Chiesa e Società

Chiesa: Mons. Bertolone, lavoro mina vagante ma non tutto e' buio

CATANZARO, 9 FEBBRAIO - Il Presidente della Conferenza Episcopale Calabra, mons. Vincenzo Bertolone, Arcivescovo Metropolita di Catanzaro-Squillace, e' intervenuto stamane ai i lavori del convegno "Chiesa e lavoro. [MORE]

Quale futuro per i giovani nel Sud?", che ha visto l'8 e il 9 febbraio a Napoli la partecipazione delle Chiese di Campania, Puglia, Basilicata, Calabria, Sicilia e Sardegna. Bertolone, si legge in una nota, rimarcando il contesto della Calabria e del meridione in genere, ha evidenziato come tutti "abbiamo il dovere di dare oggi il meglio del meglio di noi stessi". A rafforzare il suo dire anche il pensiero di Sant'Agostino: "Sono tempi cattivi, tempi penosi! Cerchiamo di viverli bene e i tempi saranno buoni". 

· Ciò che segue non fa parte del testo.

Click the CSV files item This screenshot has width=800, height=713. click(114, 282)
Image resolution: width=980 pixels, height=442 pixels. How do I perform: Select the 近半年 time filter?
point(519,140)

Per il presidente della CEC "la "questione lavoro", intesa come assenza del lavoro, come precarieta' delle sue forme e della sua stessa qualita', e' un'emergenza, anzi una mina vagante, soprattutto nella sua configurazione giovanile e meridionale, dove piu' alto e' il rischio che alla mancanza di lavoro si accompagnino una destrutturazione delle identita' individuali, una frantumazione dei percorsi esistenziali e, non ultimo, un fondato rischio per la coesione sociale". "Costruire le condizioni per creare lavoro per tutti - ha detto il Presule - si pone come lo strumento privilegiato per dare o ridare dignita' alle persone, per soddisfare i bisogni materiali, ma anche per rispondere a chi ha fame e sete di giustizia, di dignita', di autorealizzazione, di speranza di futuro e, percio', non puo' essere lasciato solo nella disperazione". Ma, dinanzi a noti dati angoscianti com: disoccupazione, neet, lavoro nero, illegalita', caporalato, criminalita' organizzata nel sistema economico e imprenditoriale, ha aggiunto - non tutto e' buio in Calabria".

Anche se con sforzo, ha evidenziato Mons. Bertolone, "crescono nuove esperienze imprenditoriali, si assiste ad una riscoperta dell'esperienza mutualistica e cooperativa, si osserva un ritorno alla terra ed al lavoro manuale per troppo tempo considerati negativamente; si conoscono le denunce degli imprenditori e si avverte nella gente una grande voglia di politica nuova ed alta. Si ha la sensazione di trovarsi davanti ad un bivio: ora o mai piu'. Non coltivare queste piccole nuove gemme - dice - disperdere il germe di speranza in esse contenute, soffocarle a causa anche di una politica non lungimirante, costituira' la responsabilita' maggiore di chi, avendo il potere, ha anche il dovere di costruire la casa comune". Nell'ottica di una proposta su come rispondere alla vera e propria "fame di lavoro" delle fasce giovanili, guardando in faccia i problemi senza scoraggiarsi, con giovani soggetti protagonisti e non oggetti, Mons. Bertolone "ha evidenziato la necessita' di iniziative politiche nazionali e regionali urgenti con progetti di sviluppo".